++++ Supplied entries

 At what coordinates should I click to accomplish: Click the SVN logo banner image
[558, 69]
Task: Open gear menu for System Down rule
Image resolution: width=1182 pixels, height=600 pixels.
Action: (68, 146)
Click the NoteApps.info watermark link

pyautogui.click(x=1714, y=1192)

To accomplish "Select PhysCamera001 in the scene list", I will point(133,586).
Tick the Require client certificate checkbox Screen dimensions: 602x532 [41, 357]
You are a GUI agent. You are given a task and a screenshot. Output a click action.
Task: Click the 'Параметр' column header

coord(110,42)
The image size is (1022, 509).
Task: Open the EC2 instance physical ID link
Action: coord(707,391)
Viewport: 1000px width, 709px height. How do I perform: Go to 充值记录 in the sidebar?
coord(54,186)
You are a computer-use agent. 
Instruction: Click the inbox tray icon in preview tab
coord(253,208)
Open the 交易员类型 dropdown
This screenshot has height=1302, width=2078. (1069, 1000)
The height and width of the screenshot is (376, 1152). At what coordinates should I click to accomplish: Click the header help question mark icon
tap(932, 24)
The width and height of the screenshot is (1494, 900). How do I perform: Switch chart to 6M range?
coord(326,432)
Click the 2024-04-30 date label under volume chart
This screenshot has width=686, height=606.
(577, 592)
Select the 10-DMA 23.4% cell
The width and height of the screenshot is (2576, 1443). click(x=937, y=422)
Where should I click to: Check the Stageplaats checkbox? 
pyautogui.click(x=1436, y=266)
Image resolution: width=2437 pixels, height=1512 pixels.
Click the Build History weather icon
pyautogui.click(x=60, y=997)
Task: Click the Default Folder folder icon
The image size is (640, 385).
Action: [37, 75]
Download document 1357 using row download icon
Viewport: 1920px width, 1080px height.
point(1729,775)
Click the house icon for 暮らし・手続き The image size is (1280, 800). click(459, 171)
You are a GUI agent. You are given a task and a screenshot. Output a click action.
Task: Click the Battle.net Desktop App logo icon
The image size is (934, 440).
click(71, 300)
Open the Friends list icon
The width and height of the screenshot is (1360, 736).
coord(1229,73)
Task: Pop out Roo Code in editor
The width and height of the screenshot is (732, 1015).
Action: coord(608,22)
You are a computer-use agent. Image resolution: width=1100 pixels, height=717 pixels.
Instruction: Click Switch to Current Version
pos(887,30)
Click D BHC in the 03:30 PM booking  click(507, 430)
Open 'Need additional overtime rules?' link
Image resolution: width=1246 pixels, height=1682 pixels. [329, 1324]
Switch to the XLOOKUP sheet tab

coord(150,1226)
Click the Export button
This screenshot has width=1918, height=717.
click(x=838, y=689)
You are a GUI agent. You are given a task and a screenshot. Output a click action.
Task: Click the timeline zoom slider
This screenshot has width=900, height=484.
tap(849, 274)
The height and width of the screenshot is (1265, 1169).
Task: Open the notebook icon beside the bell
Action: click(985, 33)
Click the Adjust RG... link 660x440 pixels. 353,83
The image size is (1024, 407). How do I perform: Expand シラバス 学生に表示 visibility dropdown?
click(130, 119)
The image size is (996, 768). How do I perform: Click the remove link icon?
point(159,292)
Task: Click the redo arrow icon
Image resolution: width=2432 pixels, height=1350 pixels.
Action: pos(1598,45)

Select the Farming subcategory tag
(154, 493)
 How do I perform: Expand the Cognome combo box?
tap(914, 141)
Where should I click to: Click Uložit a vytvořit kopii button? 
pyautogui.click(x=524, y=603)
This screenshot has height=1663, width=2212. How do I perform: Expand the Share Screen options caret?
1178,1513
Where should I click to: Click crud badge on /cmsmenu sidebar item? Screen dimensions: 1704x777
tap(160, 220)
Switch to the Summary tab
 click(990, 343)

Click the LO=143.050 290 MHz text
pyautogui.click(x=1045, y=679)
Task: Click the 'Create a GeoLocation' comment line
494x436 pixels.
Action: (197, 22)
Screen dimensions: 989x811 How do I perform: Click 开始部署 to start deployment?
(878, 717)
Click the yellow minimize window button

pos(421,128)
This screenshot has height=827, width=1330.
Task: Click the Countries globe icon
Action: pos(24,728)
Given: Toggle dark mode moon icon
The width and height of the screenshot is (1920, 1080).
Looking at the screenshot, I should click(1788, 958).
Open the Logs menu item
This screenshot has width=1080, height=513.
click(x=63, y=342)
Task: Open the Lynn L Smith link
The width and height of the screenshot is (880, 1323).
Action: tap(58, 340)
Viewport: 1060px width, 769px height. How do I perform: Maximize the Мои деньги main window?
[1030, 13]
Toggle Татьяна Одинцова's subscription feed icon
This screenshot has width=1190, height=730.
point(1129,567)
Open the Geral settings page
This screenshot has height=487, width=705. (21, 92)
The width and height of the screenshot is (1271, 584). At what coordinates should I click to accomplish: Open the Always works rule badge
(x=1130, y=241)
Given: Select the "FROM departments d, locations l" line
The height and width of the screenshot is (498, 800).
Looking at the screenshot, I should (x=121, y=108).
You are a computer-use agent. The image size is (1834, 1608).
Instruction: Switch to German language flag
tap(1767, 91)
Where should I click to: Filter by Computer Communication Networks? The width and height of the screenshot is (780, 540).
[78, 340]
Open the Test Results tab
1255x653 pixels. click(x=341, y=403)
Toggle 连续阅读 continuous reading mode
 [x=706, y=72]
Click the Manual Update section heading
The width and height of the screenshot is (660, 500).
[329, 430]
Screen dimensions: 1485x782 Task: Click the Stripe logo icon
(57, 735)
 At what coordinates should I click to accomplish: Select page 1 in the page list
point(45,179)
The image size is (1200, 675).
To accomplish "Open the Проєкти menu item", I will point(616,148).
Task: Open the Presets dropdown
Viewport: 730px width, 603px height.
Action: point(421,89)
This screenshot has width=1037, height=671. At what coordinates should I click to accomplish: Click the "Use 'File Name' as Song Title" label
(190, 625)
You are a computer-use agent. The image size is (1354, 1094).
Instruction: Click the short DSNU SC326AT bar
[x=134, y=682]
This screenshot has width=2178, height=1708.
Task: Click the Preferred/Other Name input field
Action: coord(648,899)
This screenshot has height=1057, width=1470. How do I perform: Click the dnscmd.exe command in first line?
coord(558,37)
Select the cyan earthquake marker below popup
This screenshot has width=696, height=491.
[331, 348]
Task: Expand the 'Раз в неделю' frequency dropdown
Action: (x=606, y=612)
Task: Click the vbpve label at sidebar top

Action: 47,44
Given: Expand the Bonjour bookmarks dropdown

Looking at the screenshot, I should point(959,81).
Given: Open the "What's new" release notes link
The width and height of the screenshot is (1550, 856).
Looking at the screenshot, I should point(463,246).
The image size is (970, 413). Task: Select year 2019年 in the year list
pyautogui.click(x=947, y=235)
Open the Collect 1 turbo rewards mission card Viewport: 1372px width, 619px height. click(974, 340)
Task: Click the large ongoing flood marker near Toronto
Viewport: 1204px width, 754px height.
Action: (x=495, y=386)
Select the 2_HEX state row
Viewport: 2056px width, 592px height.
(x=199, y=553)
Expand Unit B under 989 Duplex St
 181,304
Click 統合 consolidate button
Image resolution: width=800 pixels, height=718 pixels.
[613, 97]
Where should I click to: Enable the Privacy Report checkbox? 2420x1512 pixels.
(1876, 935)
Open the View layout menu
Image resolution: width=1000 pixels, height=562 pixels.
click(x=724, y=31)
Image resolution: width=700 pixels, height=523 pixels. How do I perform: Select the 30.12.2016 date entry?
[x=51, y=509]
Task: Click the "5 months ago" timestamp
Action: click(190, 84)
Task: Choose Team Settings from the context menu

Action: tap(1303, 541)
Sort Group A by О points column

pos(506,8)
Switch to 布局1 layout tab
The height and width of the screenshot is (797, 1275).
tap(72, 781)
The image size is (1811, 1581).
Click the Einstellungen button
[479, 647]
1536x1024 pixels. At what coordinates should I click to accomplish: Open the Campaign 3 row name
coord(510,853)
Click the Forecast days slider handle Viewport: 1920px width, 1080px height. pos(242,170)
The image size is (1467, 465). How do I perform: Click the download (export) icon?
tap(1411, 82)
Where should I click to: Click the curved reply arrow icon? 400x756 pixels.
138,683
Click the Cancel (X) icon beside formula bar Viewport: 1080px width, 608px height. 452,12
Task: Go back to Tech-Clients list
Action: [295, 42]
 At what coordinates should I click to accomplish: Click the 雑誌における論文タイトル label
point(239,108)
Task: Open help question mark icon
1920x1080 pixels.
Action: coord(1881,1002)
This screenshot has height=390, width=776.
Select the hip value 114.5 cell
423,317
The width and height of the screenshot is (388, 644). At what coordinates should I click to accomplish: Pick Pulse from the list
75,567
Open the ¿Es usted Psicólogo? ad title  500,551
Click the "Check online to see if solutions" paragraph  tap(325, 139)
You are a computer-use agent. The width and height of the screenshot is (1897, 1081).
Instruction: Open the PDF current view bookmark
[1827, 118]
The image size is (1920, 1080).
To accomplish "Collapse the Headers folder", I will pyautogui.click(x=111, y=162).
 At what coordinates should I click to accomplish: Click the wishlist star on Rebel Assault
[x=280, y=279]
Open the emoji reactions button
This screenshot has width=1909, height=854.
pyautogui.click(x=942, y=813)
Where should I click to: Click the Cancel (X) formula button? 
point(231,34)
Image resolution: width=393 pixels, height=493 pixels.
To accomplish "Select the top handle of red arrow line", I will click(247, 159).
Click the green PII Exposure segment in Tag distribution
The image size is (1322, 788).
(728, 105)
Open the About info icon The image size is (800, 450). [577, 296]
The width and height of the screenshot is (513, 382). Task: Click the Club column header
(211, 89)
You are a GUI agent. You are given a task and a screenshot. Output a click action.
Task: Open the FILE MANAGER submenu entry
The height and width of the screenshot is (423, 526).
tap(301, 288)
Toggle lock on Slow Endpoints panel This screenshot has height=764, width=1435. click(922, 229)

++++++++

→ **What you should do**
Reproduce without change the lines of the material starting with the line containing "Click the Adjust" and going on through the line containing "point(159,292)", both of these lines included.

→ **Problem solution**
Click the Adjust RG... link 660x440 pixels. 353,83
The image size is (1024, 407). How do I perform: Expand シラバス 学生に表示 visibility dropdown?
click(130, 119)
The image size is (996, 768). How do I perform: Click the remove link icon?
point(159,292)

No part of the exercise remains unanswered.